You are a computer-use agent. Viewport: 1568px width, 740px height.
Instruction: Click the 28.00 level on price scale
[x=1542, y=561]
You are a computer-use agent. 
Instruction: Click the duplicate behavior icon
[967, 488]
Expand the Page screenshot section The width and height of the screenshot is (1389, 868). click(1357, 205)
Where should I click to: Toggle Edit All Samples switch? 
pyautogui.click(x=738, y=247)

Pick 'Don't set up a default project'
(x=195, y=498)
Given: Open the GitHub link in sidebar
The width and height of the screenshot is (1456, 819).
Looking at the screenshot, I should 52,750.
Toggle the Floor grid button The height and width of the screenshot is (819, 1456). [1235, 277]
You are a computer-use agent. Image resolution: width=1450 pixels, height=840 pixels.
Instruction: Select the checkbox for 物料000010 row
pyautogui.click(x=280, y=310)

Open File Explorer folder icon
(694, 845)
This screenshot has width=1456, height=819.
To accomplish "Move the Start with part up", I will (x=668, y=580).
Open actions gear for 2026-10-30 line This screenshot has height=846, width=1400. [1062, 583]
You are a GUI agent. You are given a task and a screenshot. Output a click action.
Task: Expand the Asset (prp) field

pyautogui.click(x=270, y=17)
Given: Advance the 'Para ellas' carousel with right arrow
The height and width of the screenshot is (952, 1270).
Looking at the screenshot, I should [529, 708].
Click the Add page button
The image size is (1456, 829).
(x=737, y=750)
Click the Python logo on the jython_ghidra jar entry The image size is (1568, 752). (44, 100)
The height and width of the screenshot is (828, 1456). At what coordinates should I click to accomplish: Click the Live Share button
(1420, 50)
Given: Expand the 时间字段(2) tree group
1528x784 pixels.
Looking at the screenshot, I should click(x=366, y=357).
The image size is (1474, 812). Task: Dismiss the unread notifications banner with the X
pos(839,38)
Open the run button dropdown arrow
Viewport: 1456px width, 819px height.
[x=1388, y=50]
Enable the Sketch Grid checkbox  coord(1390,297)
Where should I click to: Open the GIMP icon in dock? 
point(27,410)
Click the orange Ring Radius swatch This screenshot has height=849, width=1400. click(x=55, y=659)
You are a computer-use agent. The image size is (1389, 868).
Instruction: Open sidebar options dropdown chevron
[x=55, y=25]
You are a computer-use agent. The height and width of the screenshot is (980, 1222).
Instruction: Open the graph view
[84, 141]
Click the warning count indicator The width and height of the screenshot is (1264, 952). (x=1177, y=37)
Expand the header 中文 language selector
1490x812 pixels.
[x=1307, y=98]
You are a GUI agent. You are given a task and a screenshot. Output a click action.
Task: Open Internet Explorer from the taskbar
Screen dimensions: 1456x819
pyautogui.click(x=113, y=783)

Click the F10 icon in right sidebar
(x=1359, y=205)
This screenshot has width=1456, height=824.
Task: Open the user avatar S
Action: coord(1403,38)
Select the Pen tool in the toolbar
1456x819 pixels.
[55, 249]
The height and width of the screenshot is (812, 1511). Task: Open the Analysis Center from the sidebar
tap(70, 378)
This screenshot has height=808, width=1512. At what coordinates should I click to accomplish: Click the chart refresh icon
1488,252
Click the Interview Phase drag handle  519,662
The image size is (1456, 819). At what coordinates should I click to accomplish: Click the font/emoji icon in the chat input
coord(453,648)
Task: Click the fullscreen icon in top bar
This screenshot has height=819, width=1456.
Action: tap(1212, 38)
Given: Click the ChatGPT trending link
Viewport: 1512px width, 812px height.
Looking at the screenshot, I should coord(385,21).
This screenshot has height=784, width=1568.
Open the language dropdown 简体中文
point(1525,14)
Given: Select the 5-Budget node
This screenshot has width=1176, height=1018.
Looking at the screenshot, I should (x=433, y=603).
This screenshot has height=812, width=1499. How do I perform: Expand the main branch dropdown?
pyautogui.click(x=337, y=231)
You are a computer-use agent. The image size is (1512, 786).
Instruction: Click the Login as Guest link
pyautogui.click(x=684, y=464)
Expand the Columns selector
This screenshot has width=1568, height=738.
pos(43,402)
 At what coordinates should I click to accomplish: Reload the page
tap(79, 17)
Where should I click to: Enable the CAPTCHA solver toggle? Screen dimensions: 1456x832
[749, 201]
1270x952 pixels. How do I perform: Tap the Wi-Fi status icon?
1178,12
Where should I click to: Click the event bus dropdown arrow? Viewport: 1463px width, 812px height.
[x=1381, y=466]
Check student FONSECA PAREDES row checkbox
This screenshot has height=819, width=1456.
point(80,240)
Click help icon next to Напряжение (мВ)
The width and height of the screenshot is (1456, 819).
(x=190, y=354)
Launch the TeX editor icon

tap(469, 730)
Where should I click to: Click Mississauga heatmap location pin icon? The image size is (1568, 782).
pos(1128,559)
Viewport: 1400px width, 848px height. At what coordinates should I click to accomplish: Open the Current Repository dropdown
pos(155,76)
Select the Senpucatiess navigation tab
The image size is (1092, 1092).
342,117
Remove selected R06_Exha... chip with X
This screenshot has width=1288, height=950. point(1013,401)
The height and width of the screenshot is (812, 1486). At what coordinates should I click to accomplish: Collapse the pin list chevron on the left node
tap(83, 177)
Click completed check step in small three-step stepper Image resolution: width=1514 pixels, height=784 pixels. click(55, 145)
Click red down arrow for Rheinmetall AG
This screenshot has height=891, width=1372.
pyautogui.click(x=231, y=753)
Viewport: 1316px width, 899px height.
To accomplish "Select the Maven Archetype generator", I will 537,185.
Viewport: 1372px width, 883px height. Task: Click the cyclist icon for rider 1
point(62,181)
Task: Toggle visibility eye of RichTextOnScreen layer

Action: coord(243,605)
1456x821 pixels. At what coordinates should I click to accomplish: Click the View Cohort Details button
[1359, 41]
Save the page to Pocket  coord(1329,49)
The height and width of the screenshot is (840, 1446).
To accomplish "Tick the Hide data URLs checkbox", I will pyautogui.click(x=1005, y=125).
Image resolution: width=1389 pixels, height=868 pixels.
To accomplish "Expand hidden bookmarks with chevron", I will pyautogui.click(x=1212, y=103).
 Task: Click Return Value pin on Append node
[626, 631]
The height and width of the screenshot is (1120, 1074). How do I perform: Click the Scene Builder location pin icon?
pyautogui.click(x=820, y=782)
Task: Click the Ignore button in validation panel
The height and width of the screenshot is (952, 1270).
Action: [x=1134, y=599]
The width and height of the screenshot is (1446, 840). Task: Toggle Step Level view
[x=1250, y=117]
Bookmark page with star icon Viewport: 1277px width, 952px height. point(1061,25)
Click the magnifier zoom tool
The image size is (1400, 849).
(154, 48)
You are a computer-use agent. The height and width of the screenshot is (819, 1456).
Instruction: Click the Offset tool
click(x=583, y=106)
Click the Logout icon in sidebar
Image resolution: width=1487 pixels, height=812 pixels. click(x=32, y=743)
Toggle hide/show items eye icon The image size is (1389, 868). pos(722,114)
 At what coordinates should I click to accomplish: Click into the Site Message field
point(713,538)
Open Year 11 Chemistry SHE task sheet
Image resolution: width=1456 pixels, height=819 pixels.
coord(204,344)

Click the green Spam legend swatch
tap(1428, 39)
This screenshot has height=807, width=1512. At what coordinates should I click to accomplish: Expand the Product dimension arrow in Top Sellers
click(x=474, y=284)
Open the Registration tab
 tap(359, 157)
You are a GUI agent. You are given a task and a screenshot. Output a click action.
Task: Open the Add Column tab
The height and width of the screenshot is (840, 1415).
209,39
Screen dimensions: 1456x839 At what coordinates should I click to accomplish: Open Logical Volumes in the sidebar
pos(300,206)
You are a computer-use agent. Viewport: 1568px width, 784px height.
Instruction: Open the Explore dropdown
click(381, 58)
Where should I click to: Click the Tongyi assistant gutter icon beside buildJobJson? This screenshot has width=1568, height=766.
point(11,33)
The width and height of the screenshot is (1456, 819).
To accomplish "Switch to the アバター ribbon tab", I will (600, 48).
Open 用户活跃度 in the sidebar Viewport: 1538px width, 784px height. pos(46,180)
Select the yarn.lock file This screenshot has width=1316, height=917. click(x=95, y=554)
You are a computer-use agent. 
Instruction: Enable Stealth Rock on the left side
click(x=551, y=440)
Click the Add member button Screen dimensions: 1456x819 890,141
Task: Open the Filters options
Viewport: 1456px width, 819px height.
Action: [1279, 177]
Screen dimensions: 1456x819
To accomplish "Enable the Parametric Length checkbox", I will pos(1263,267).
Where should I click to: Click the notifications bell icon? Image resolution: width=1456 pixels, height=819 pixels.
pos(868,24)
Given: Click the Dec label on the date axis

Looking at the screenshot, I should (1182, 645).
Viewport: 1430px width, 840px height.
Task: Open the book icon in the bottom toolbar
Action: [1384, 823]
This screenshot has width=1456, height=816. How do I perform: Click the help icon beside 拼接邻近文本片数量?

^^^^^^^^

WORK INSTRUCTION: Whenever a line in the entries above includes the word "will", pull that line out.

OUTPUT FOR THIS TASK:
To accomplish "Move the Start with part up", I will (x=668, y=580).
To accomplish "Select the Maven Archetype generator", I will 537,185.
To accomplish "Tick the Hide data URLs checkbox", I will pyautogui.click(x=1005, y=125).
To accomplish "Expand hidden bookmarks with chevron", I will pyautogui.click(x=1212, y=103).
To accomplish "Switch to the アバター ribbon tab", I will (600, 48).
To accomplish "Enable the Parametric Length checkbox", I will pos(1263,267).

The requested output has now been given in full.